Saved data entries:
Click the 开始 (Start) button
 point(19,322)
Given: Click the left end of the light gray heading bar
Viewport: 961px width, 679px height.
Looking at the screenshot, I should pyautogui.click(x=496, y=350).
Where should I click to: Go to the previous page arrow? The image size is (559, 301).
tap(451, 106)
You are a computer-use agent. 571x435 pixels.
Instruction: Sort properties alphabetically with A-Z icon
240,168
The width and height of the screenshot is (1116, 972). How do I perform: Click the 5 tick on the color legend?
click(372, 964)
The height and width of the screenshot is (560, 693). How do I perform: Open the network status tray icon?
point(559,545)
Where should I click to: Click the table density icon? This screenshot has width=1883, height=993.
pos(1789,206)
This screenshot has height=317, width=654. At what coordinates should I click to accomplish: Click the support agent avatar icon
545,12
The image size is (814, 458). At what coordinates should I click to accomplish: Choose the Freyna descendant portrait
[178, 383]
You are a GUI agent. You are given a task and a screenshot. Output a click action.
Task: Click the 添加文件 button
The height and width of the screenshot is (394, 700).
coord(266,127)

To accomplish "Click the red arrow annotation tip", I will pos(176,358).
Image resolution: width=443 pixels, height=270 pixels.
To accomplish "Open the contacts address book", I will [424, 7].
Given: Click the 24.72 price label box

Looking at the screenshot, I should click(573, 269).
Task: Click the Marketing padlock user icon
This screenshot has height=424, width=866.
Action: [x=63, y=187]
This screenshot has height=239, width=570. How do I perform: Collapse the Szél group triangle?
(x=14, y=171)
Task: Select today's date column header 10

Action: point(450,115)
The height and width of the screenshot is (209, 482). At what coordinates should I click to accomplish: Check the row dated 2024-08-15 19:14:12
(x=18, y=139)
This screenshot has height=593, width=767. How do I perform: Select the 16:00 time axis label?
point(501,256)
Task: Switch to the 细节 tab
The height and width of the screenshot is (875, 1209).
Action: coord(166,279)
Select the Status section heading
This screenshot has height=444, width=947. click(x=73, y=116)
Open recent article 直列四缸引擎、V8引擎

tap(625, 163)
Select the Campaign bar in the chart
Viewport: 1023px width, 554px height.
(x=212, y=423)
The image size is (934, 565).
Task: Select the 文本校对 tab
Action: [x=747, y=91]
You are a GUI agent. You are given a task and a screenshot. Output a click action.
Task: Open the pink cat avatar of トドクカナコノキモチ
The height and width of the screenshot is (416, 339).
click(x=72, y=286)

* [Aim of the exercise] Which lines above include the word "will"? Show each one.

* [Answer to this exercise]
To accomplish "Click the red arrow annotation tip", I will pos(176,358).
To accomplish "Open the contacts address book", I will [424, 7].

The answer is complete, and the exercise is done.